プレゼントイメージ

人生で最高のプレゼント

これまでに家族や友人、恋人といった様々な人からいろいろなプレゼントを受け取ってきました。
中には苦笑いしてしまうようなものもありましたが、それでも自分のために少しでも時間を割いてくれた相手の気持ちを思うと、プレゼントをいただけるって本当に幸せなことだと思います。
私たち夫婦は私が社会人2年目、主人は博士課程2年目での入籍、別居婚という形で結婚生活をスタートしました。
主人の卒業をまっても良かったのですが、「結婚したら今以上にがんばれる」という彼の言葉の支えになれるのであれば早く席を入れたいという気持ちが私にはありました。
もともと、気持ちが優しく、何でもひとりでこなそうとしてしまう主人は、博士課程ということもあり、精神的に疲れている日々でした。
そんな中での別居だったので心配ではありましたが、主人の博士号取得が私の夢にもなっていたので、私も主人の近くで仕事が見つかるまではとそれまでどおりの生活をしていました。
しかし、入籍して半年後、あと半年で卒業というところで主人は精神的に限界になってしまいました。
徐々に学校に行けなくなり、食欲もなく、不眠症がちになり徐々にやせていくのがわかりました。
最後の方は、連絡がつかないことがあり、私も仕事をしながら気が気でない毎日でした。
そんな折に運よく主人の近くで仕事が見つかり、面接を受け、転職先が決まりました。
その話をした際には乗り気だった主人ですが、いざ転職先での受け入れが決まったことを話すと「実はもう学校を辞めたい」といわれました。
それまでなるべく主人の役に立ちたいと近場での仕事を探したり、結婚式や新婚旅行はいつか余裕のできたときでいいと割り切ってきました。
しかし、彼のその一言で私も限界になり、自分で決めた結婚だけどもう無理かもしれない、どうしていいのか分からない・・と私自身精神的にもふさぎ込んでしまいました。
そんな時に、妊娠が発覚しました。
お互い、いつか子供はできれば欲しいとおもっていましたが、別居の状態でお互い精神的に疲弊し、主人は今後が未確定の状態での妊娠、正直うれしさよりも不安が勝っていました。
正直、将来に期待がもてず中絶するしかないのかもしれない、一人でも育てられるかなどマイナスなことばかり頭をよぎりました。
それでも黙っていることもできず、素直に主人に打ち明けたところ、満面の笑みで「うれしい。ありがとう。
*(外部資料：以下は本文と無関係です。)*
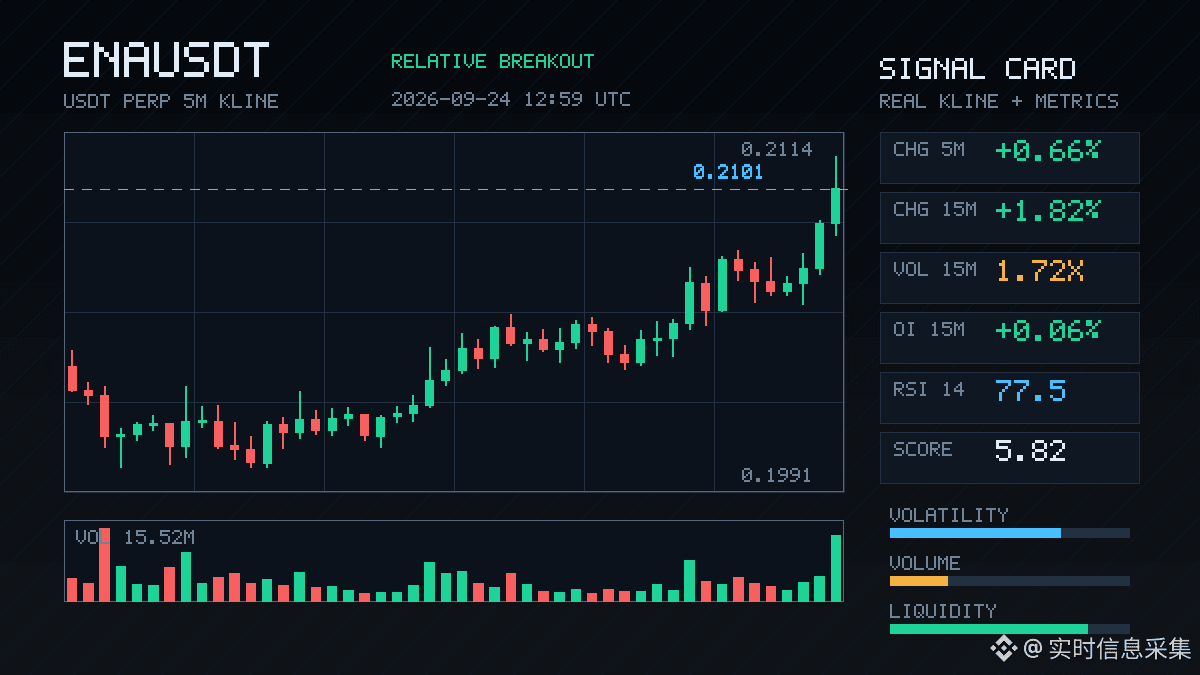Click the orange VOLUME bar
The image size is (1200, 675).
pyautogui.click(x=919, y=581)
家族のためにがんばるから」といってくれました。
自分の精神状態がよくない中でも、妊娠を喜んでくれた主人の優しさに本当に涙がでました。
結局、彼は退学して働く事を選択しましたが、そのおかげで今は一緒に居ることができています。
仕事が忙しくて体が心配ですが、以前よりも精神的にも身体的にも健康な状態です。
一緒に居ることでぶつかることも多々ありますが、妊娠を機に未熟な私たちは家族としての絆を作ることができました。
私たち夫婦を家族へと成長させてくれたお腹の子は人生で最高のプレゼントです。
これからは家族三人でより、絆を深めていければと思います。